── READING TEXT ──

This discussion has been archived. No new comments can be posted.

DSPAM v3.6 Released

Comments Filter:
  • It would be interesting to compare this version to other spam filters and see how it measures.
    • TREC [nist.gov]'s Spam Track [uwaterloo.ca] will evaluate several spam filters. There's also a toolkit for do-it-yourself comparison.

      Although DSPAM is not an official participant at TREC, three configurations will be evaluated for comparison - with tum, toe, and teft training modes. Zdziarski reported some of the preliminary results in his interview, but complete and comparative results won't be available until TREC in November.

    • While it's great that it learns and makes decisions about the "spamminess" of various incoming items, the most reliable method I've found so far is Greylisting.

      The moment I installed and started GLD (gasmi.net), the spam simply stopped. It was like flipping the "nospam" switch on. The spam just stopped. No false positives, no missed spam, nothing.

      Every now and then I get unwanted email, but at least now it's from an actual, identifiable SMTP server, not a spam-bot.

      It's an amazing improvement from i
  • Finally a decent anti-spamming utility. There's been a lot of hype around this product and it is not out of place. I like the way its (at least partially) integrated to clam(win?). I still feel it wont be long for spammers to find ways around this tool... but for now, great, im definately using it.
  • by Jaruzel ( 804522 ) on Monday October 17, 2005 @08:15AM (#13808337) Homepage Journal
    I know I'm going to get mauled over this quesiton... but has anyone compiled it on Windows 2003 server ?

    For practical reasons I don't have linux in my test lab, and I'd like to have DSpam on my Webserver which is running IIS6 and Windows 2003 Server.

    I can see I need to run it in SMTP mode with a relay to my Exchange box, but I don't want to waste my time trying to compile it (using Visual Studio), if someone already knows it wont work.

    -Jar.
    • That was how earlier version worked. I don't know of anyone who actually got them to work natively under Windows.
    • by myspys ( 204685 ) on Monday October 17, 2005 @08:40AM (#13808400) Homepage
      from the FAQ (http://dspam.nuclearelephant.com/faq.shtml#1.15 [nuclearelephant.com])

      Q. Does it work with Windows?
      A. v3.2 is the first to include a Windows build supplement, which includes the necessary Visual C++ project files and portage to compile the agent and tools under Windows. Check out the win32/ directory in the source tree for more information. Win32 support is still unofficial, but seems to work well. Of course getting it compiled is one thing, getting it integrated is another. It's probably best to build it under Cygwin using the general distribution.
      • A. v3.2 is the first to include a Windows build supplement
        I downloaded version 3.6.0, but there seems to be nada :) support for Visual C. No win32 directory to be found. However on the download page, in the unsupported section, there was also DSPAM v. 3.2.8 [nuclearelephant.com], which indeed does contain the Windows stuff.
    • Linux Router (Score:4, Interesting)

      by Stavr0 ( 35032 ) on Monday October 17, 2005 @08:46AM (#13808421) Homepage Journal
      I know I'm going to get mauled over this quesiton... but has anyone compiled it on Windows 2003 server ? (Release the hounds!)

───
── RAW RECORDS ──

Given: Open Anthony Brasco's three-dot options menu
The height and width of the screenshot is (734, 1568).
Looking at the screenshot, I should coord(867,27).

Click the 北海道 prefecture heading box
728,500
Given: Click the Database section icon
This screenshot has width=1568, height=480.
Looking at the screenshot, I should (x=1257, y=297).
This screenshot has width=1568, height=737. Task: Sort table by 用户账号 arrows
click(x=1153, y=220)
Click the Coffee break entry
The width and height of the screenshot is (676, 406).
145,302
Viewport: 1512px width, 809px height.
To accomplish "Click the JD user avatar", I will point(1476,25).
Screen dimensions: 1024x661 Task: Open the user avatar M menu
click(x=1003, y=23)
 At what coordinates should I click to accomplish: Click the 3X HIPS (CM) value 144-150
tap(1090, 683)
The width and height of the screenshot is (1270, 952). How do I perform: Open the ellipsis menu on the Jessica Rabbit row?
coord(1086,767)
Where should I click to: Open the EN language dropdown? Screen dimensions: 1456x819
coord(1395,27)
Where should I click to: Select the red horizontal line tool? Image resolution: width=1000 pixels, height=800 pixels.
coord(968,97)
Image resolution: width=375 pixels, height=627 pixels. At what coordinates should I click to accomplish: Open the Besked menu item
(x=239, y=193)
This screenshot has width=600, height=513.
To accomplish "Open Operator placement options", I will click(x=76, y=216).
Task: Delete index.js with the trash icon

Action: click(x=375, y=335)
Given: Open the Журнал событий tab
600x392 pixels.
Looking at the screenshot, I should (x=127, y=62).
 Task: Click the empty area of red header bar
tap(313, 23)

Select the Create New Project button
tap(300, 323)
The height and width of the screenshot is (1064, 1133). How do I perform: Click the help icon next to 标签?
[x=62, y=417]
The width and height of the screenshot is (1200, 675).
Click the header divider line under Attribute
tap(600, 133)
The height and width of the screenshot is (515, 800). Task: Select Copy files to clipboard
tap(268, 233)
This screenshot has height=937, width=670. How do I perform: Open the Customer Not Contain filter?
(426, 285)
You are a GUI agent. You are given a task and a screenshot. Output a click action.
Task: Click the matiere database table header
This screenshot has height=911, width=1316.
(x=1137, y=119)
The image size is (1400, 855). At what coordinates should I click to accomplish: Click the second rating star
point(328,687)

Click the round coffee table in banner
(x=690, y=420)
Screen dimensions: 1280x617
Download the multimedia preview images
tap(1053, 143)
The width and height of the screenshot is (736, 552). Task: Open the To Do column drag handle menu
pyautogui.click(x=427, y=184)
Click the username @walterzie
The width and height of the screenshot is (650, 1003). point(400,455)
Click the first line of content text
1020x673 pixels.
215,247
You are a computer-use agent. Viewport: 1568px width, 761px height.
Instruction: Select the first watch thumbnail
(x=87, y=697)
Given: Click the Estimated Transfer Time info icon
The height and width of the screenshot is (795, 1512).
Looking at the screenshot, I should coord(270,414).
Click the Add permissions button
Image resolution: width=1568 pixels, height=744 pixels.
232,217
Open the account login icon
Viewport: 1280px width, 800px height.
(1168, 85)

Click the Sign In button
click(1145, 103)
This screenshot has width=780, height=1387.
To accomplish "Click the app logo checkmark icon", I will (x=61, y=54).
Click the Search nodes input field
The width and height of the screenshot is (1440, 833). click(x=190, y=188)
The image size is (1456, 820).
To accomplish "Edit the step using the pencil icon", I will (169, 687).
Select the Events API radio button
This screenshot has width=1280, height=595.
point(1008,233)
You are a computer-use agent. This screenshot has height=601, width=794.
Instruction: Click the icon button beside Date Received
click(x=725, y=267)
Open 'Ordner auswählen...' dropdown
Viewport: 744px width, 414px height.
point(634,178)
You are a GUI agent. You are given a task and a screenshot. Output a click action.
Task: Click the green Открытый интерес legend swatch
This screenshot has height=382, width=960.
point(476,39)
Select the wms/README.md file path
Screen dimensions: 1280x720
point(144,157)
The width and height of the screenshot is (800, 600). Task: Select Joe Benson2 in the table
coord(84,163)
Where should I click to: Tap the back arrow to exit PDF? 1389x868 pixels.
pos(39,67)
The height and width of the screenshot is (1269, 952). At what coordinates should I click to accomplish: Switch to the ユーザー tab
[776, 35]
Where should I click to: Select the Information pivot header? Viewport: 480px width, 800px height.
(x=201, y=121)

───

SET PROBLEM 1:
Write out the part of the DSPAM discussion starting at "For practical reasons" and ending at "it wont work.".
SET PROBLEM 2:
According to the DSPAM discussion, which version was the first to include a Windows build supplement?
The items above have no part in this.

RESPONSE 1:
For practical reasons I don't have linux in my test lab, and I'd like to have DSpam on my Webserver which is running IIS6 and Windows 2003 Server.

    I can see I need to run it in SMTP mode with a relay to my Exchange box, but I don't want to waste my time trying to compile it (using Visual Studio), if someone already knows it wont work.

RESPONSE 2:
Version 3.2